Any function defined in functions can be called using the call() function.
They are best used in definition files, where multiple scripts can call and
reuse them.

	Ex:	functions
		{
			# Takes what's in %param1 and %param2 and calculates the sum.
			sum
			{
				%sum: %param1 + %param2
			}

			# Takes what's in %param1 and %param2 and calculates the average.
			average
			{
				call(sum);
				return(%sum / 2);
			}
		}

These two simple functions both use %param1 and %param2 as their
parameters. They can be called from any script.



READ

Syntax:	"read"
	"{"
		script
	"}"

A read script (only available in data mode) is used to pull the data from the
source file. Normally, you would fill up format's data with this.

	Ex:	read
		{
			*strength : read_byte(0);
			*agility  : read_byte(1);
			*vitality : read_byte(2);
			*magic_pow: read_byte(3);
		}

Here, we read 4 bytes (0, 1, 2, and 3) and write them into the appropriate
format variable.



WRITE

Syntax:	"write"
	"{"
		script
	"}"

The write script, only available in data mode, writes back the format
variables into the source file.

	Ex:	inject
		{
			# Just write everything.
			write_all();
		}

Most scripts will simply do the above, which outputs every format variable
sequentially back into the source file. However, if data needs to be
packed using some special format, this is where it would be re-packed.

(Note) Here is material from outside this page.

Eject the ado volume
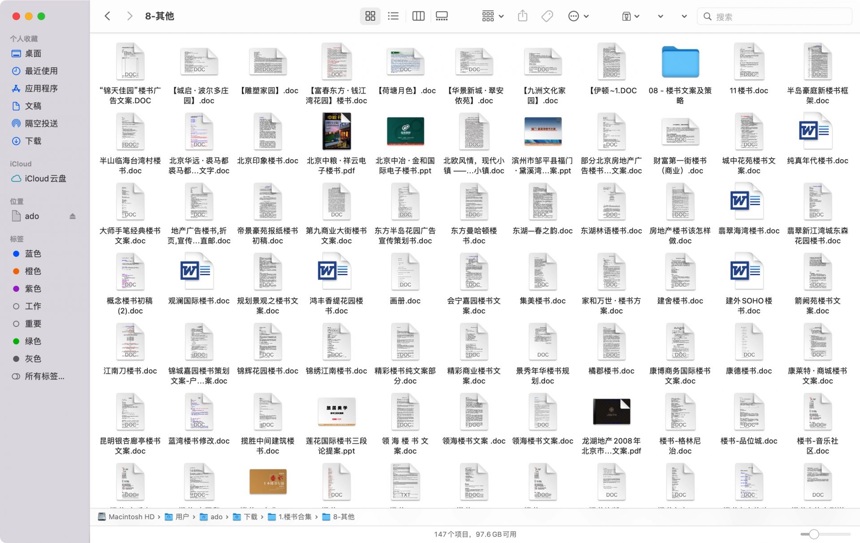860x543 pixels. coord(73,216)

Again, this is just the definition file. The file that's used to tell Injector which format things are in. When you throw this thing into Injector, it creates the interface it'll need for you and lets you just write script, assembly, or edit numbers and other values like if it were an editor.

These files can be distributed to anyone who has Injector: you can just
download a script file and use it to edit events without having to know
how events are stored, for instance.

Edit: Har har! A new screenshot!

Edit 2 - A release
Nothing parser-related yet. I finished writing the whole load/save routines just now, so they may still be a bit buggy.

Injector.zip

Edit 3
<farnsworth>Good news, everyone!</farnsworth> The loader is about 20-30% complete! After that, I just have to code the interpretor and bam! 100% done! (Yep, everything! 2-3 weeks tops and this bad boy's out on the streets.)

RuneLancer · Aug 5, 2008

This is the last update on this project I'll be making here, as this is no longer Cave Story-related and fairly off-topic. Expect to hear again from it eventually though.

(No, no releases yet. It's still a good week from being ready; that's display-only, it doesn't write things back so don't get too excited. As I've said, I'll eventually post about this in a more appropriate location when I'm ready and willing to release it. It's not going to be ready for another week or two nor am I very much in the mood to distribute it here at the moment, either way.)